В самой Черногории очень недовольны сомнительными успехами черногорских войск, понесших большие потери. Несостоятельность патриархально-исправницкого строя обнаружилась, как это всегда бывает, в несостоятельности армии. Можно ожидать, что эта война поведет в Черногории, как и в Турции, к внутренним реформам, которые положат конец произволу и финансовым непотребствам на Черной Горе. Удержится ли Николай Негош – предсказывать трудно. Но всякому предоставляется право считать недоказанной необходимость особой черногорской династии. Соединение Черногории с Сербией сразу ввело бы 250 тысяч черногорцев в рамки более культурного общежития, а для Сербии явилось бы самым простым и естественным разрешением вопроса о выходе на Адриатику. Так рассуждают сербы, и это, конечно, не лишено симптоматичности.

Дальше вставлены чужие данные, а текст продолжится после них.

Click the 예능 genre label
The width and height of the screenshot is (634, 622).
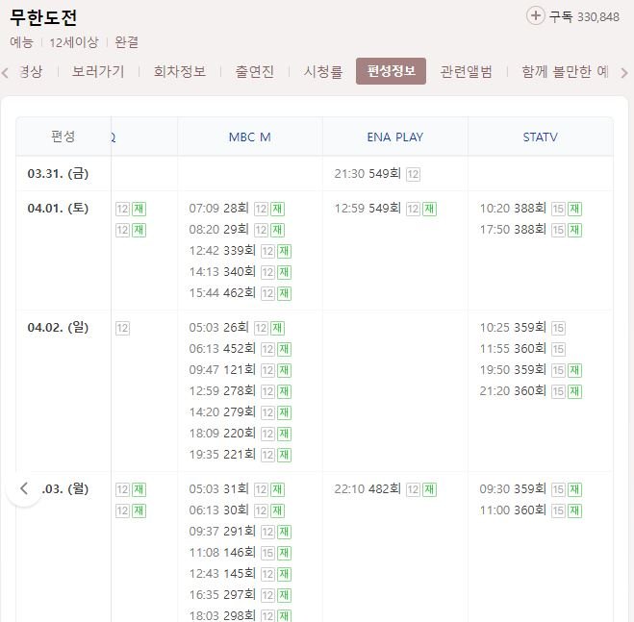(21, 42)
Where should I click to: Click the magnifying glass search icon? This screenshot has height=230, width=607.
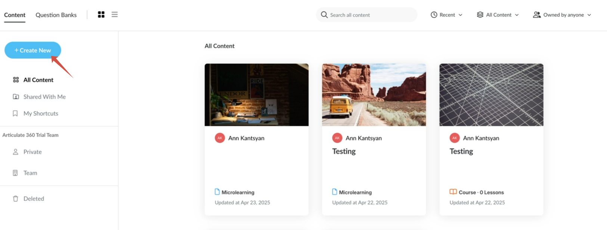coord(324,15)
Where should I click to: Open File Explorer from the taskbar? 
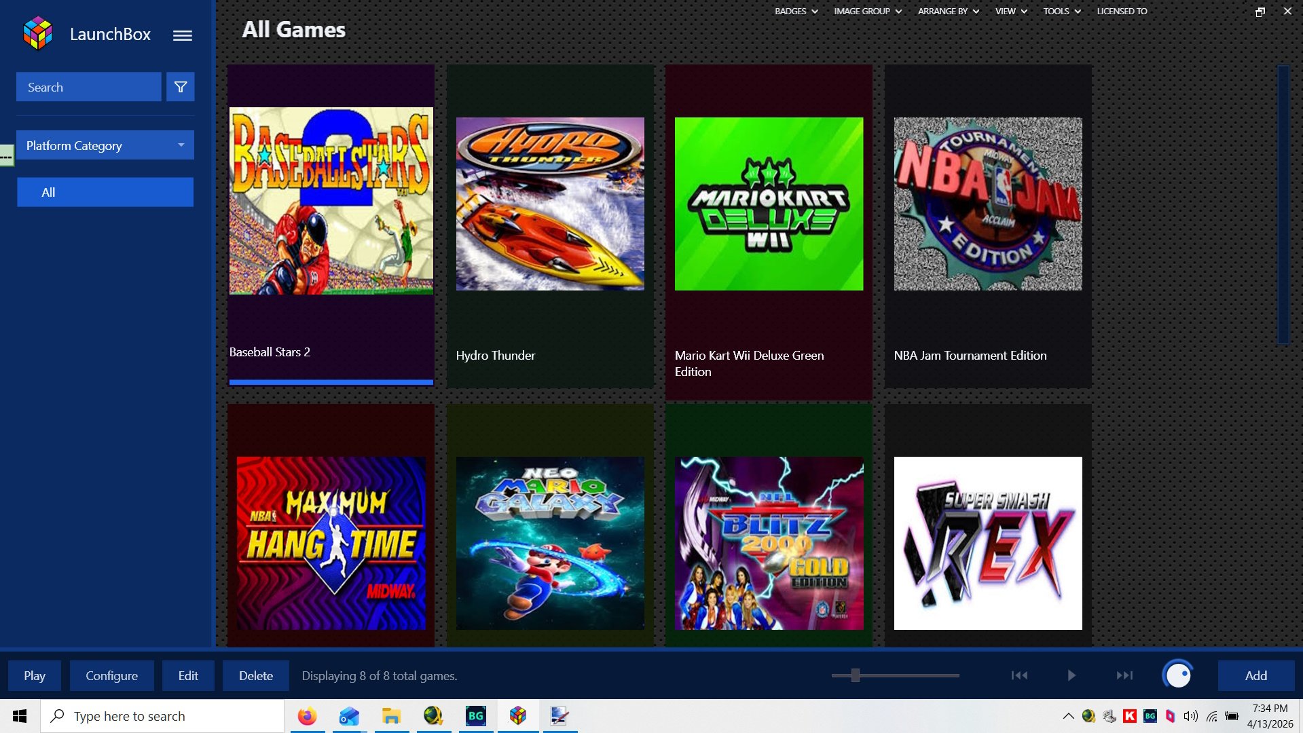click(x=391, y=716)
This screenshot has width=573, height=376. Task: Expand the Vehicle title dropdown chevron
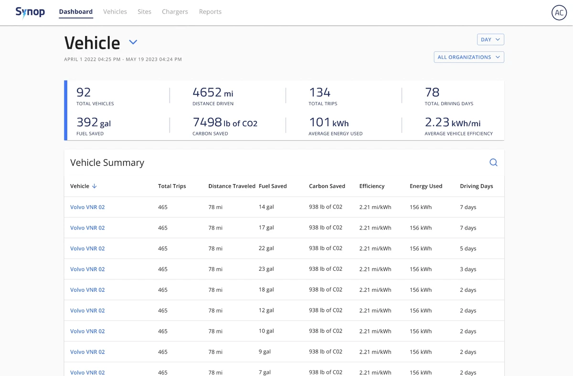[133, 42]
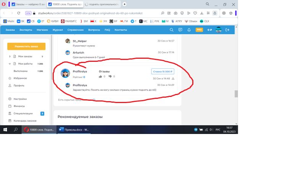Open the site search magnifier icon

click(x=171, y=30)
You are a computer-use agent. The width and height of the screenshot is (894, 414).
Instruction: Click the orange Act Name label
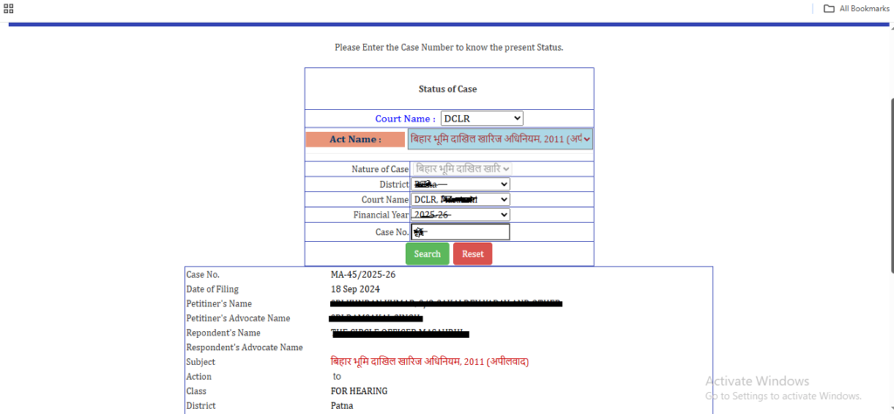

«Киевская Мысль» N 353, 21 декабря 1912 г.
68
Процесс Феррера. – Франциско Феррер – видный либеральный деятель Испании. По профессии учитель и врач; основатель барселонского журнала «Новая Школа». В июле 1909 г., в момент восстания в Барселоне, Феррер был арестован и по обвинению в борьбе с религией и в активном участии в восстании был предан военному суду. Процесс Феррера происходил при полном нарушении самых элементарных правил судопроизводства. Несмотря на полную недоказанность факта участия Феррера в барселонском восстании, суд признал его виновным и приговорил к смертной казни. 13 октября 1909 г. Феррер был расстрелян. Казнь Феррера вызвала взрыв возмущения во всех социалистических и лево-либеральных кругах Европы. Повсюду устраивались многолюдные митинги, на которых выносились резолюции протеста против преступления испанского правительства. В самой Испании также прокатилась волна протеста против расправы с Феррером. В Барселоне вновь началось массовое восстание; прокурор, обвинявший Феррера, был убит. В результате поднятой кампании, кабинет министров, состоявший из открытых реакционеров, подал в отставку и был заменен либеральным министерством.